• [Reading passage]
•••

Throughout our lives, we are constantly having experiences and encountering people who are going to change the course of our journeys. A friend recently described it thusly: every one of us is a piece of art, being molded and sculpted by experiences and relationships, and just as others shape us, so too we are constantly sculpting and shaping others. It is only too easy to look back on our lives or on specific sculpting experiences and focus on the negative, the struggles we’ve had, the losses we’ve sustained, the failures or disappointments we’ve suffered. Yet, doing so is only as useful as our ability to learn from those experiences and synthesize them as well with the incredible resilience we’ve exhibited, the times we followed God’s plan with as much faith as we could muster, despite our circumstances.
Oftentimes, we tend to focus too much on one particular Masaah, one stage in our lives that we either idealize or devalue, and we struggle to free ourselves from that one snapshot of our lives. We dwell on what was, or on what might have been, rather than seeing the many events and moments that have shaped us. While it is important, perhaps even crucial, to be able to go back and reflect on the moments and events that have impacted and shaped us, it is also integral to recognize that it is only shaping that is happening. Each step, each stage, each high and low and plateau, is molding and remolding us into new and improved versions of our best and most expansive selves. We are forever being sculpted and molded; no version of past selves was the final masterpiece.

•••

• [Dataset extract]

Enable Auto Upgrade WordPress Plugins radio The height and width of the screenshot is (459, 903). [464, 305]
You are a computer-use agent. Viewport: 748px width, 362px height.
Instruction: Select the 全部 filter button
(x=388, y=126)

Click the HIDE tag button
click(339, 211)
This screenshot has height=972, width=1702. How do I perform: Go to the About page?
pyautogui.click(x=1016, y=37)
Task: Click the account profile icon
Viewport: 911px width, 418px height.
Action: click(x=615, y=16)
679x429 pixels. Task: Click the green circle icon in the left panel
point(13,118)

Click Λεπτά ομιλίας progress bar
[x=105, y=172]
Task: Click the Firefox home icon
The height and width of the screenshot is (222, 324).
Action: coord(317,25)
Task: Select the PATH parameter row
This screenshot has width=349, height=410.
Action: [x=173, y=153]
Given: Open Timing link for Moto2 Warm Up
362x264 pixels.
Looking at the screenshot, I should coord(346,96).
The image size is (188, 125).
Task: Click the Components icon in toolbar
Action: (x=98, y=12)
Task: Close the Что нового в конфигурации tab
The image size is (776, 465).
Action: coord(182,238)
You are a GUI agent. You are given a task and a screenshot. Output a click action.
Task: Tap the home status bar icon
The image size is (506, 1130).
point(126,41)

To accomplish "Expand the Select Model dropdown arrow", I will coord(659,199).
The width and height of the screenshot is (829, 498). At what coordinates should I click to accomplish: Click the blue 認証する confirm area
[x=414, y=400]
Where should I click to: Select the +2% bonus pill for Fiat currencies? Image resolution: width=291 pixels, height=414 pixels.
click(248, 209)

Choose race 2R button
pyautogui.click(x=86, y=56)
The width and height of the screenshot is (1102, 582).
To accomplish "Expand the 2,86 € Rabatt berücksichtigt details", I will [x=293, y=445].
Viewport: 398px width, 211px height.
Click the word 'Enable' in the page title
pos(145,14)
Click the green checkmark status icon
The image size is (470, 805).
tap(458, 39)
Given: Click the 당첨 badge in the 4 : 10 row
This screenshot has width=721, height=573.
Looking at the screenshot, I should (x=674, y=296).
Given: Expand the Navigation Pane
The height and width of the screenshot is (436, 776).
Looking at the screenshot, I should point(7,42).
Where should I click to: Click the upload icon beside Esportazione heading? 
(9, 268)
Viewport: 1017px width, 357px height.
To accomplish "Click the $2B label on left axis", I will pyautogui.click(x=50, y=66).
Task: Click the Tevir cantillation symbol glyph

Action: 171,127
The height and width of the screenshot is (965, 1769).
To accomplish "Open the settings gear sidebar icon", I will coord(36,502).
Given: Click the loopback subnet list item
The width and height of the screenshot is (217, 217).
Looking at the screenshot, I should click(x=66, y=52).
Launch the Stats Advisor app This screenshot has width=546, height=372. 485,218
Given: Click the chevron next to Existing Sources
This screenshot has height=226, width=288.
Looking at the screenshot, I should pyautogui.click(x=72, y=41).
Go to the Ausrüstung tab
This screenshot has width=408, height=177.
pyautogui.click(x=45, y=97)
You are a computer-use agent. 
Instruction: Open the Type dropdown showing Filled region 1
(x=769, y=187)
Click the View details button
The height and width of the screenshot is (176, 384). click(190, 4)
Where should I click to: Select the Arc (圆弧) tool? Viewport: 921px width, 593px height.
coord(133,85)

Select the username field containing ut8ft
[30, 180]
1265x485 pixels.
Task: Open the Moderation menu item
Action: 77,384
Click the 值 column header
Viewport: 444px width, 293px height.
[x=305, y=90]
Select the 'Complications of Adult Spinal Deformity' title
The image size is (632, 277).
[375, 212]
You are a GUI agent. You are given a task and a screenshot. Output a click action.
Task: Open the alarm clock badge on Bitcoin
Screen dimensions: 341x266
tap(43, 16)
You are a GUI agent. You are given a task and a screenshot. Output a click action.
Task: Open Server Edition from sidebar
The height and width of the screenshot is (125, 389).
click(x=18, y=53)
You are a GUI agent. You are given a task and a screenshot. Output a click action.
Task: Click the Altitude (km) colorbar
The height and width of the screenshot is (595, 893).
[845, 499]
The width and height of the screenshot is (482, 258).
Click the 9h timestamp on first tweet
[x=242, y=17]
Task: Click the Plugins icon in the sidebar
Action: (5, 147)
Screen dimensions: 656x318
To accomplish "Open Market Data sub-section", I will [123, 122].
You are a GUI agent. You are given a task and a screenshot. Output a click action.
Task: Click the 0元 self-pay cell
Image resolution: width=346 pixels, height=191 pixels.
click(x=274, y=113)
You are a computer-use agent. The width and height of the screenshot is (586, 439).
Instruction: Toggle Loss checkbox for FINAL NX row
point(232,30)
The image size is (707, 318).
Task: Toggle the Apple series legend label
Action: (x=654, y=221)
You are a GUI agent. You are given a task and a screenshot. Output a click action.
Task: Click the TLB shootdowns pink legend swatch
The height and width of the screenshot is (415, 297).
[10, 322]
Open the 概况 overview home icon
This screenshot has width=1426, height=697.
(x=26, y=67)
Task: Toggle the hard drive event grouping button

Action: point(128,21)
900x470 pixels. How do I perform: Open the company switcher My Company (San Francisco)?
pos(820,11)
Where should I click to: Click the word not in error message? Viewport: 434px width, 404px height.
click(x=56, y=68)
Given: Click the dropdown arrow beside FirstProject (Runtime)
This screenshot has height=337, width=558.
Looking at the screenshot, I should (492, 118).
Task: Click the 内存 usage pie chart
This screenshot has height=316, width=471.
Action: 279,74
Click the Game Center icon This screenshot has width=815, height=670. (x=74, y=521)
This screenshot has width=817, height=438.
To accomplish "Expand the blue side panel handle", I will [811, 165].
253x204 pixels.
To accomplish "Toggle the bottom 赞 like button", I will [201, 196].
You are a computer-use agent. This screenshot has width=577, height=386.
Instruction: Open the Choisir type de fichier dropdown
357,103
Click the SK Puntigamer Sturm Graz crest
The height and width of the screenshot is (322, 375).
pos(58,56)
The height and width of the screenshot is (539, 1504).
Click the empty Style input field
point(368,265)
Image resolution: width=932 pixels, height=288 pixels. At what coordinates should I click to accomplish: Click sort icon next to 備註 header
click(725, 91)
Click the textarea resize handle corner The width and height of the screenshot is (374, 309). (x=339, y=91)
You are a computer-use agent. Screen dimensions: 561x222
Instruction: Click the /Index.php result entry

•••

• [Apply what you read]
[1] In the passage on life experiences, why should we recognize that only shaping is happening when we reflect on past moments? Answer in one to three sentences.
[2] In the passage on life experiences, what did a friend say every one of us is?
[3] Copy out the passage on life experiences, everything from "Throughout our lives, we" down to "despite our circumstances.".

• [Results in order]
[1] Each step and stage keeps molding and remolding us into new and improved versions of our best and most expansive selves. We are forever being sculpted, and no version of a past self was the final masterpiece.

[2] A piece of art, molded and sculpted by experiences and relationships.

[3]
Throughout our lives, we are constantly having experiences and encountering people who are going to change the course of our journeys. A friend recently described it thusly: every one of us is a piece of art, being molded and sculpted by experiences and relationships, and just as others shape us, so too we are constantly sculpting and shaping others. It is only too easy to look back on our lives or on specific sculpting experiences and focus on the negative, the struggles we’ve had, the losses we’ve sustained, the failures or disappointments we’ve suffered. Yet, doing so is only as useful as our ability to learn from those experiences and synthesize them as well with the incredible resilience we’ve exhibited, the times we followed God’s plan with as much faith as we could muster, despite our circumstances.